_Supplied material:_

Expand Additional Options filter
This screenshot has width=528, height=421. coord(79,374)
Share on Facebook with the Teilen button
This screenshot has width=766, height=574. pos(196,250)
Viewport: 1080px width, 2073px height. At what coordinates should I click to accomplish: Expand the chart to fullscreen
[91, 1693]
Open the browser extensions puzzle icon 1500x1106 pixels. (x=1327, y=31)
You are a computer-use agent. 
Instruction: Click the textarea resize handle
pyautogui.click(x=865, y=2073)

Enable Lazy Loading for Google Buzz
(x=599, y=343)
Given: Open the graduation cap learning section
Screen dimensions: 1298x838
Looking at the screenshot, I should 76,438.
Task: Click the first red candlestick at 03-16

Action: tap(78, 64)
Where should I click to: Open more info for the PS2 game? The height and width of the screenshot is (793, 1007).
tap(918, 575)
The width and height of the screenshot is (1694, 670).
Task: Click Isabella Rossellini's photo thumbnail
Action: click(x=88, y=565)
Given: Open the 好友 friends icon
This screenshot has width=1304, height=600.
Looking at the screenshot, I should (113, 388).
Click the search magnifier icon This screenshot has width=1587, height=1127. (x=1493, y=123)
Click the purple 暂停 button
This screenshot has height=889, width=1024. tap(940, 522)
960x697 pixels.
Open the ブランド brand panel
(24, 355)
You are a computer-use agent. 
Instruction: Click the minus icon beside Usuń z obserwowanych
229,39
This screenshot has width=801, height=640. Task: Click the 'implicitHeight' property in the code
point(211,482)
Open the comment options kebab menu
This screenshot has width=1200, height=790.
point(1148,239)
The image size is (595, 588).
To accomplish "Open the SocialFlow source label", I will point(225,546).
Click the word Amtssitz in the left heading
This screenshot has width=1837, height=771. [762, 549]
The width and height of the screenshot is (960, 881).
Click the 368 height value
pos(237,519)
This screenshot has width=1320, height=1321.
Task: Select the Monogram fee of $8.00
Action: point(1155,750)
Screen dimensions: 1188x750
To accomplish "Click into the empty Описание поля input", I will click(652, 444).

_What you will do:_
Starting at the line with "Open the ブランド brand panel" and ending at the line with "The image size is (595, 588).", print each line of the listing above exactly, with no other lines.

_Reply to the exercise:_
Open the ブランド brand panel
(24, 355)
You are a computer-use agent. 
Instruction: Click the minus icon beside Usuń z obserwowanych
229,39
This screenshot has width=801, height=640. Task: Click the 'implicitHeight' property in the code
point(211,482)
Open the comment options kebab menu
This screenshot has width=1200, height=790.
point(1148,239)
The image size is (595, 588).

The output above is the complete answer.